9/30/2008
Dimension of V
Consider a subspace V of R^n. The number of vectors in a basis V is called the dimension of V, denoted dim(V).
Independent vectors and spanning vectors in a subspace of R^n
Consider a subspace V of R^n with dim(V) = m. Then
- We can find at most m linearly independent vectors in V.
- We need at least m vectors to span V
- If m vectors in V are linearly independent, then they form a basis of V.
- If m vectors in V span V, then they form a basis of V.
Dimension of the image
For any matrix A, dim( im A ) = rank( A )

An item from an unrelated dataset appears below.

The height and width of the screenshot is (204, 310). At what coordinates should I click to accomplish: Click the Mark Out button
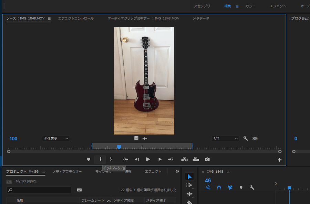(x=111, y=159)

Rank-Nullity Theorem (The fundamental theorem of linear algebra)
For any n x m matrix A, dim( ker A ) + dim ( im A) = m.
In other words, (the nullity of A) + (the rank of A) = m
Bases of R^n
The vectors v1, ..., vm in R^n form a basis of R^n if and only if the matrix [ v1 ... vm ] is invertible.
Various characterizations of invertible matrices
For an n x n matrix A, the following statements are equivalent.
- A is invertible.
- The linear system Ax = b has a unique solution x, for all b in R^n.
- rref(A) = I_n.
- rank(A) = n.
- im(A) = R^n.
- ker(A) = {0}.
- The column vectors of A form a basis of R^n.
- The column vectors of A span R^n.
- The column vectors of A are linearly independent.
Coordinates in a subspace of R^n
Group/Class Exercises
- Section 3.3 - 5, 7, 49, 51, 52
- Section 3.4 - 4, 6, 10, 18
Reminder: Our first exam is one week from today and it will cover Chapters 1-3.